Even if they didn’t come for us, we would make sure those missing girls’ families got answers. That no matter how nasty, we would make sure the right people found out about what was happening here and they could stop it. Even if that meant ending ourselves in the process.

It was a small victory. Ending the life of the person who’d thrown Rose into this mess, but it wasn’t the end. Not with everything we knew now. There were too many lives on the line and even though I’d never considered myself a hero, I was a decent human being, despite my reputation.

Whatever hell they brought, we would always bring more. There is no one who could out-chaos us. Not when we had been born from it, not when we lived in it.

I would do anything to protect my family. No matter how fucked and dysfunctional, they are mine. And there’s nothing I wouldn’t do for them.

And fuck do I know that Sage and I came together in a hurricane of rash decisions and lustful disarray, but what we have found beneath all that pain, all the lies, all the truths, was something real.

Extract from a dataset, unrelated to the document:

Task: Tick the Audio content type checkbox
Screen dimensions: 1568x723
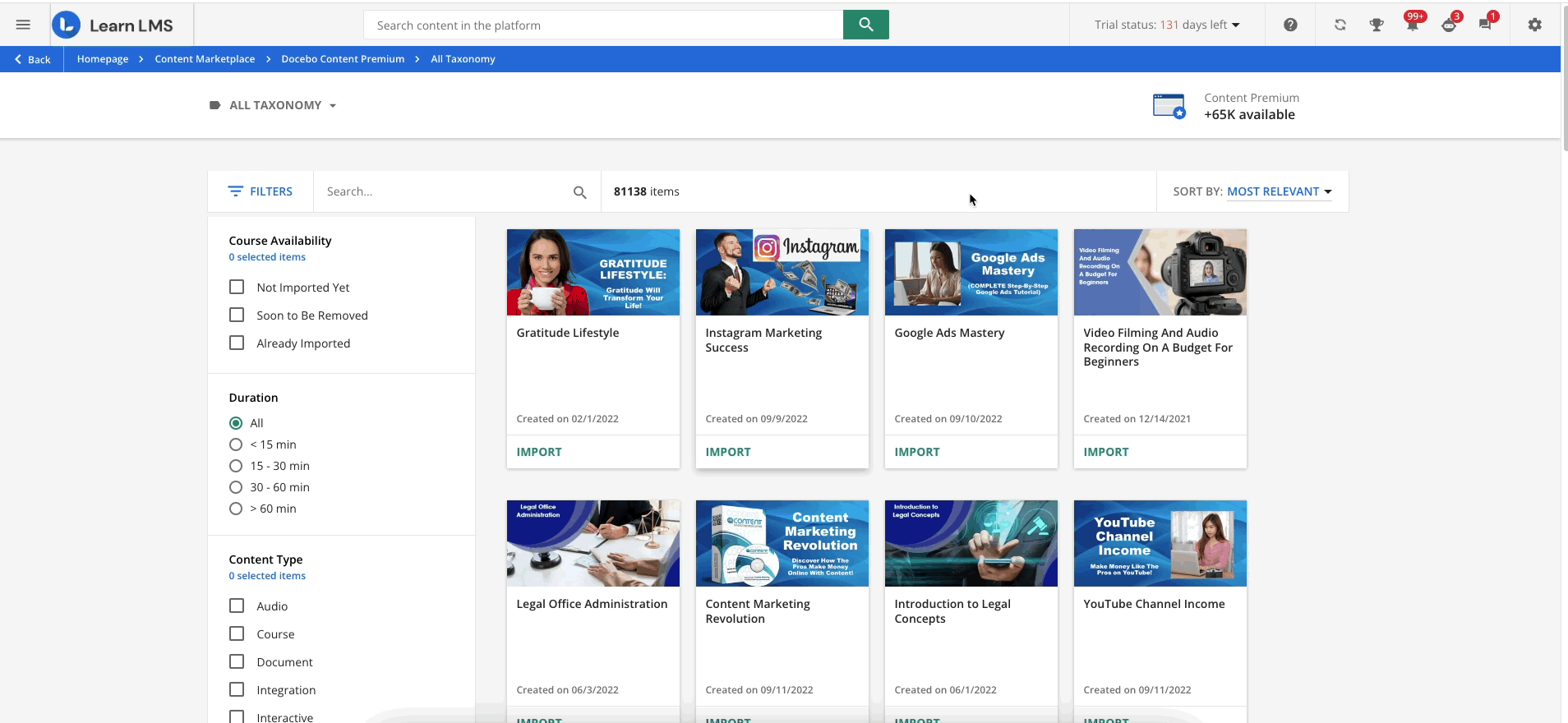Action: [237, 606]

It’s a love that would be painted in a gruesome light, and the whispers would speak of how sinful it was, the narrative spelled out simply as the wicked child of Satan corrupting Ponderosa Springs’ most cherished angel. They would say I crept into her room at night and stole her away to my kingdom of eternal damnation, keeping her here forever.

Our story would be a villainous one for as long as we live here.

But they don’t know what we did.

They don’t know that she is more than just a flimsy angel.

She is a force with the power to destroy anything in her way. A phoenix from the ashes.

The Lilith to my Lucifer.

The one I would burn the entire goddamn planet down for.

In the opaque darkness, we found a love that could never be contained.

So to some, our love would be seen as unholy, an act against God himself, but to us?

It’s more.

It’s ours.

She was right. Tomorrow the birds will sing, and they will continue to as long as we’re together.

“Because you were the only one worthy of keeping.”